People with Down syndrome are now living longer, with a life expectancy nearing a normal lifespan of 50 – 60+ years. There is a misconception that people with Down syndrome age prematurely, as there is no firm evidence to support this. It is understood that all people who lead busy and active lives age more slowly.
People with Down syndrome in the 50-60 age bracket show the same typical ageing pattern as the general population – a decline in memory, vision, hearing and motor function. After the age of 60, there is usually deterioration in vision, hearing and skin. Other health problems that are more common in older people with Down syndrome are chronic respiratory conditions, arthritis, epilepsy, diabetes and hypothyroidism.
At this time, there are still a lot of older people with Down syndrome who live at home with their parents (and therefore leading the lifestyles of people much older than themselves). Sometimes this is for practical reasons such as the adult taking on a caring role within the home. Often, the reason is that there was never a right time for the person to move away from home.
For people who have remained at home they may experience a sense of loss at having to leave the family home – this will be even more stressful if they have never spent any time away from home.
Inevitably, these adults will experience bereavement and will require a lot of support to come to terms with their loss. Preparation work with the individual and their family is extremely important. Although it is very upsetting for all involved, some information about death and consideration about what the person will do afterwards; will help when the time comes.
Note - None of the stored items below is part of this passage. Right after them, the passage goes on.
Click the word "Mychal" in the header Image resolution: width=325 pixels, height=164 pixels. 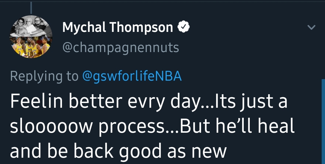pyautogui.click(x=84, y=28)
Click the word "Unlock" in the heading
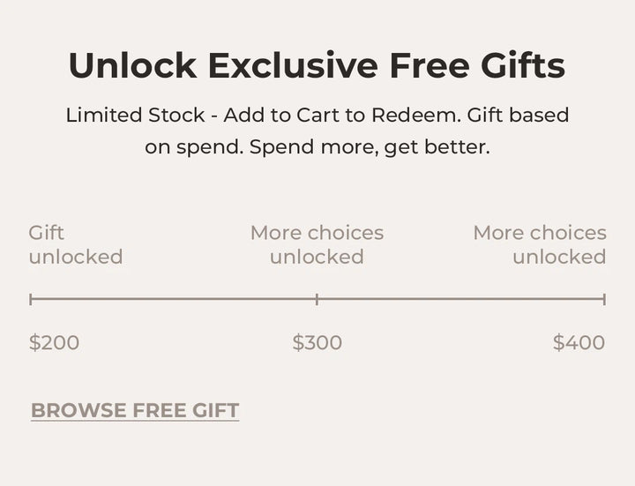Viewport: 635px width, 486px height. [131, 66]
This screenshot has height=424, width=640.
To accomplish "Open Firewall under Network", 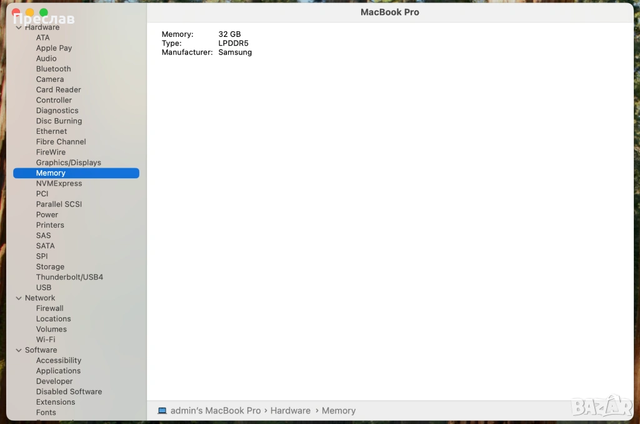I will 49,308.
If parents are involved they can help to put any fears that their son or daughter may have to rest. Decisions about the adult’s future home and care needs can be arranged and finances put in order.
When adults with Down syndrome have had the opportunity to make plans about what will happen once their parent is not there, they feel much more secure. Individuals who are not given this opportunity say that they are ‘confused’ and ‘terrified’ about what the future holds for them.
As life expectancy has increased, the link between Down syndrome and dementia has emerged. Research has shown that nearly all adults with Down syndrome have Senileplaques and neurofibrillary tangles in their brains, which are similar to those seen in Alzheimer’s type dementia.
Although most people with Down syndrome have this neuropathology, only 50% will go on to develop dementia – the reason for this is not yet known. Diagnosis is difficult because there can be numerous other medical reasons why a person with Down syndrome may show some of the signs of dementia (i.e. confusion, withdrawal, disorientation, irritation); possible factors being hypothyroidism, deteriorating vision, depression.
In the general population, memory changes are the first outward sign that a person may have dementia – in many cases the person themselves is aware that something isn’t right. For most people with Down syndrome, the first signs are changes in behaviour – for example, a normally placid person gradually becomes more and more angry and aggressive.
Changes due to dementia are likely to take place over a period of time with carers becoming gradually aware that something is going on. When changes occur over a short period, it is likely to be a physical problem that can be treated.
Dementia progresses much more rapidly in people with Down syndrome than in the general population. Early diagnosis is very important so that people are given the opportunity to try current medication and treatment. Modern medication can slow the progress of dementia but it works best if it is prescribed in the initial stages.
When dementia is confirmed, it is better if the person is not automatically removed from their living environment. Gradually adapting the place to meet the needs of the person works the best until the very last stages of dementia when specialised nursing care may be necessary.